Constant, la New Babylon

Talks / ConferencesConstant, la New Babylon

Dimanche 22 janvier 2012 à 10h30 et 11h45

Locations : Grande Nef
Category : Talks / Conferences
Discipline : Conference
Public price : Accès libre sur présentation d’un ticket d’entrée aux expositions. RDV 10 min avant devant l’Espace Ici & Là (max. 20 personnes)
Public : All ages
Duration : 60'
Author : Sébastien Grisey
  Directeur de la Maison de l’Architecture de Lorraine. Il présente sous forme de conférence le travail de Constant dans les espaces d’exposition.
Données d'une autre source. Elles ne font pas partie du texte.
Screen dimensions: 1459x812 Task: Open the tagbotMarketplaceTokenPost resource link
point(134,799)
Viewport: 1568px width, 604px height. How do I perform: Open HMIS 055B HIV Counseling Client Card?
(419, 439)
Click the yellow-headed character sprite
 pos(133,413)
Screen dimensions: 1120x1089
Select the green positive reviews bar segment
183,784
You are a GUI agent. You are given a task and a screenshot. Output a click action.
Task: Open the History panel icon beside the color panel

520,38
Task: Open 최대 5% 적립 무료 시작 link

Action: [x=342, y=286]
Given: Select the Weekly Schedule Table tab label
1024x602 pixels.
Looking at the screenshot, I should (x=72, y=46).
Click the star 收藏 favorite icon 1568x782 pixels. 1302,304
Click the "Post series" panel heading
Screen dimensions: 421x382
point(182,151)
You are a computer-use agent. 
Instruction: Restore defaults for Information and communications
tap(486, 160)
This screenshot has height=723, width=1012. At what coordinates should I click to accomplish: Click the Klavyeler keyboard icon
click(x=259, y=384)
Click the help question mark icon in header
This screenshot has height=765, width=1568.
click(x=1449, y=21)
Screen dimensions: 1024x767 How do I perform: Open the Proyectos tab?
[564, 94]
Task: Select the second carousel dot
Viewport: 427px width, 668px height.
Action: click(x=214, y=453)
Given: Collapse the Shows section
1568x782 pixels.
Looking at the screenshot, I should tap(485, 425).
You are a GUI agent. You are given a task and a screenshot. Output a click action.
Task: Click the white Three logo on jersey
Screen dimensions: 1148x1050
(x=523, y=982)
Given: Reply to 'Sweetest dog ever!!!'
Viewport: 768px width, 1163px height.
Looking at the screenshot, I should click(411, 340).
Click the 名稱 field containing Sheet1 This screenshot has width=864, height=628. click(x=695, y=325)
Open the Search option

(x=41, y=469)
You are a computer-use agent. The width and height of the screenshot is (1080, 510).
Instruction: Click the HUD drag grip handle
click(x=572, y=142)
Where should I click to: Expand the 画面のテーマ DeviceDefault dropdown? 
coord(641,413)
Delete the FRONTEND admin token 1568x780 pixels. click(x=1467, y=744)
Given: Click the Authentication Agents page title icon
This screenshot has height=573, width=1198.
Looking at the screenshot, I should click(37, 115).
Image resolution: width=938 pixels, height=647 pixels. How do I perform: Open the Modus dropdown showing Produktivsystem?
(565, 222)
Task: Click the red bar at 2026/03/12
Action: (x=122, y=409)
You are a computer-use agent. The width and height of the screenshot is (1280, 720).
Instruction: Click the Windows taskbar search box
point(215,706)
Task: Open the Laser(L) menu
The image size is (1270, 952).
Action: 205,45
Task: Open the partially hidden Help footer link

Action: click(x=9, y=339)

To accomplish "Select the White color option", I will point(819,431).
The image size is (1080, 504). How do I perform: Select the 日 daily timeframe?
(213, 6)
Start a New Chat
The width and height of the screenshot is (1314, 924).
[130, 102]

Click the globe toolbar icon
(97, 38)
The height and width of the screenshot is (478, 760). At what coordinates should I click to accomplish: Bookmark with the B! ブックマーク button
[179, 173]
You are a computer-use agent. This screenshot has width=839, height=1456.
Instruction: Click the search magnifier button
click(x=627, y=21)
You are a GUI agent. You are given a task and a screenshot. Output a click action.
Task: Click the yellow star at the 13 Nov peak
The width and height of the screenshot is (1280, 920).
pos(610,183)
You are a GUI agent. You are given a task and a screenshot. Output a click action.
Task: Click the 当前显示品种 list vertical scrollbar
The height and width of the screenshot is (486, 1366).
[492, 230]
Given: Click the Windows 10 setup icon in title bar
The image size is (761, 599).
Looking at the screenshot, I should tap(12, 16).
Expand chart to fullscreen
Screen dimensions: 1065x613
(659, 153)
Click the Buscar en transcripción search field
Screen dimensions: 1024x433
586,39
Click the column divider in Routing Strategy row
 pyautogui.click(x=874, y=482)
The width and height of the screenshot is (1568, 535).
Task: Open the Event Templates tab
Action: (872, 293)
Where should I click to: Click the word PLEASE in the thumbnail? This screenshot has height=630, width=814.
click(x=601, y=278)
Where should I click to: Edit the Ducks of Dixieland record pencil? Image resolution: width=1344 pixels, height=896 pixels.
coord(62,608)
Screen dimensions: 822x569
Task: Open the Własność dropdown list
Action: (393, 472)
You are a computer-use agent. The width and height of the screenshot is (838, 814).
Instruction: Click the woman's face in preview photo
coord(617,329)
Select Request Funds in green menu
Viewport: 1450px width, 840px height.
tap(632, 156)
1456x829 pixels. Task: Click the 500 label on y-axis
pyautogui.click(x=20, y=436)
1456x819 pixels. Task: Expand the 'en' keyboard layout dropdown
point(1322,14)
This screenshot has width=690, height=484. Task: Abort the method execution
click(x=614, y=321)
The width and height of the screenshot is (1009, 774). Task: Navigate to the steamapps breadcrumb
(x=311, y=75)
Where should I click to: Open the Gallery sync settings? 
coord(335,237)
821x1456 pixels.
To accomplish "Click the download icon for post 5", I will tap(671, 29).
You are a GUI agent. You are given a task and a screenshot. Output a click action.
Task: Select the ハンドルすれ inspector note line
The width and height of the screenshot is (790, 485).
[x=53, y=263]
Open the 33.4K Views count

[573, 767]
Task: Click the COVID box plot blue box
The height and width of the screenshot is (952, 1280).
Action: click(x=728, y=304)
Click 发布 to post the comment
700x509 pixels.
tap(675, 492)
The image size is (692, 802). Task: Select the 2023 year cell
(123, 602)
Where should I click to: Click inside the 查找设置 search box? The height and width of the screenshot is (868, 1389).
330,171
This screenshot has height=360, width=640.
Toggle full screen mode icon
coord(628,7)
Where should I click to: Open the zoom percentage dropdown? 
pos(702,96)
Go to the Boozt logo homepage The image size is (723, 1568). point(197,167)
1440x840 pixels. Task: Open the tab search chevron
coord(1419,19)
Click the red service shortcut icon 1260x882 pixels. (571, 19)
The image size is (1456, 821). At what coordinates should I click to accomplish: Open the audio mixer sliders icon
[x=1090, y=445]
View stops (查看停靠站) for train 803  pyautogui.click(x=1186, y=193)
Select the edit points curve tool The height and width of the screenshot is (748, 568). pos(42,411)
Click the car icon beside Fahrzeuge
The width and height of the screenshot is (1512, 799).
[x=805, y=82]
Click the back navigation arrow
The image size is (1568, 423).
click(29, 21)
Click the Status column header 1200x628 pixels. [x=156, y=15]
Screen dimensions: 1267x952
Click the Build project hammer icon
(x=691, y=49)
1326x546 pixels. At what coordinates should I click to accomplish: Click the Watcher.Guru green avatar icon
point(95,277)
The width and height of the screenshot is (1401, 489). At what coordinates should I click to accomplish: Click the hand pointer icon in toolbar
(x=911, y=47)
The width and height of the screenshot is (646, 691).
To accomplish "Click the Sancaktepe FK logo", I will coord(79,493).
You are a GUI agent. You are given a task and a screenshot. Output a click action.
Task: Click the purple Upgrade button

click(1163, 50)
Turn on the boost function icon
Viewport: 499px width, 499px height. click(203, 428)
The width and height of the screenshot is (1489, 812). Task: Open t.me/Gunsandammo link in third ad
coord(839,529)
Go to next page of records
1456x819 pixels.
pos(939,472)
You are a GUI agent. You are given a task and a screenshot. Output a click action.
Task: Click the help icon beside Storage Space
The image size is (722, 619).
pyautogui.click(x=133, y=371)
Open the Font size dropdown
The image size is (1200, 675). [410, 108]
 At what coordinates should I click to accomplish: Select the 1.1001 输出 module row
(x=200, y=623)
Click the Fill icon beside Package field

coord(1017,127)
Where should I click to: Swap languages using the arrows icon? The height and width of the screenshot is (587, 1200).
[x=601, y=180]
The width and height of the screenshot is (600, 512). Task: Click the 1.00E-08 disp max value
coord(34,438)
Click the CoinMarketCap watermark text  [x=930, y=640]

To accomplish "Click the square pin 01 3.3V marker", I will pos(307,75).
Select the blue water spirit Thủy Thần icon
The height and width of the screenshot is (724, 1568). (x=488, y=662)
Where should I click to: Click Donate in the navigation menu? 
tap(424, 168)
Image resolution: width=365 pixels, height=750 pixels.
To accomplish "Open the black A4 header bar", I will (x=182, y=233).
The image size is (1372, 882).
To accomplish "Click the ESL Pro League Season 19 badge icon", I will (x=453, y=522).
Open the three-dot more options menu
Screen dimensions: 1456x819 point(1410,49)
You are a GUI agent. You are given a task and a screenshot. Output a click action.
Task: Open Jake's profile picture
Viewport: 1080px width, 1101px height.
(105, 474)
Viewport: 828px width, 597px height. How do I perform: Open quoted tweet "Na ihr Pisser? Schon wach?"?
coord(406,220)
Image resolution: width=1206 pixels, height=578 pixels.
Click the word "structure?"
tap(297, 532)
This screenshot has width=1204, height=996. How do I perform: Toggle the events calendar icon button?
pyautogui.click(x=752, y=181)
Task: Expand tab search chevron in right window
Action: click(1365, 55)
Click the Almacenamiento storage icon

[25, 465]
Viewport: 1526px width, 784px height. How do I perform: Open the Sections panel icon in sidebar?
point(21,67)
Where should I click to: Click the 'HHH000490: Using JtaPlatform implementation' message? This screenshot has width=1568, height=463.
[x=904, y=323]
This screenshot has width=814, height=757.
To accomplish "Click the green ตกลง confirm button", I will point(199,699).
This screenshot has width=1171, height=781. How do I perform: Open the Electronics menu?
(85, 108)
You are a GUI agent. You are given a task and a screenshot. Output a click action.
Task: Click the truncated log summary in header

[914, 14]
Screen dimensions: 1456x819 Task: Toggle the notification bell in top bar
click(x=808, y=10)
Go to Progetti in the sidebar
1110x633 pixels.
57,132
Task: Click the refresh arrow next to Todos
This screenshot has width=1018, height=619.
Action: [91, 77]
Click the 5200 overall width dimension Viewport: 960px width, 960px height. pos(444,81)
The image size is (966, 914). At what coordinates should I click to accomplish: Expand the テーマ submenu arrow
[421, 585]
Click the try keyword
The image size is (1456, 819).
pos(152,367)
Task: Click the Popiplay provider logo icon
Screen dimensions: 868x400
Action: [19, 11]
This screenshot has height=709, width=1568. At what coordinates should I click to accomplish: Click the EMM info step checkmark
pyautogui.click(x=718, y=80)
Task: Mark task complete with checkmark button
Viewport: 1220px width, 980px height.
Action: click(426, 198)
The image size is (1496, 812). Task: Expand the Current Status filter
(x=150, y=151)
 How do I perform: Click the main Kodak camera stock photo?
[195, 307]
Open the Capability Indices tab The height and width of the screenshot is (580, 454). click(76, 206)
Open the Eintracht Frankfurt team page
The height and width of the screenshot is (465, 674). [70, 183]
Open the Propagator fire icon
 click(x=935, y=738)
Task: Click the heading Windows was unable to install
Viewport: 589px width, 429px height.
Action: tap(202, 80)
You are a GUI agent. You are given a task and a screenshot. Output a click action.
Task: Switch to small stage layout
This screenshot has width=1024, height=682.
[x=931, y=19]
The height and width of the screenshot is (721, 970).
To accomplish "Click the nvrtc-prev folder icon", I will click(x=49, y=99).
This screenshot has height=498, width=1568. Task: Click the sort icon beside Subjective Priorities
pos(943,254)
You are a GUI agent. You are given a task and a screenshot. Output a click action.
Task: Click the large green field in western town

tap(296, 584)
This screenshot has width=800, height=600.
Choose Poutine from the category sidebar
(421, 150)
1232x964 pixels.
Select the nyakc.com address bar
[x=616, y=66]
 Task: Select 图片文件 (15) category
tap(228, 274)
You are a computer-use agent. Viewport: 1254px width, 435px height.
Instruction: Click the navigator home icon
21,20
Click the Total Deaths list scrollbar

Artiste et architecte néerlandais Constant développe entre 1956 et 1974 un projet architectural visionnaire : la New Babylon. Fruit de sa collaboration avec les Situationnistes ce projet mêle utopie et activisme. Les habitants de cette nouvelle Babylone se déplacent de site en site au sein d’un réseau sans fin de « secteurs », reconstituant chaque aspect de l’environnement selon leurs propres désirs.
Les murs, les sols, la lumière, les sons, les couleurs, les textures et les odeurs changent sans cesse. La Nouvelle Babylone offre une proposition de multiples espaces intérieurs qui s’étendent à l’infini, en réseaux, pour recouvrir la planète. Ces secteurs interconnectés flottent au-dessus du sol sur de grandes colonnes tandis que le trafic routier bat son plein en dessous et le trafic aérien au-dessus. Les habitants se déplacent dans les intérieurs labyrinthiques en reconstruisant perpétuellement chaque aspect de l’environnement en changeant la lumière et en reconfigurant les murs mobiles et temporaires. Pour ces hommes nouveaux, la vie sociale se transforme en un jeu et l’architecture aux multiples interprétations devient un arrangement chatoyant de désirs interagissants.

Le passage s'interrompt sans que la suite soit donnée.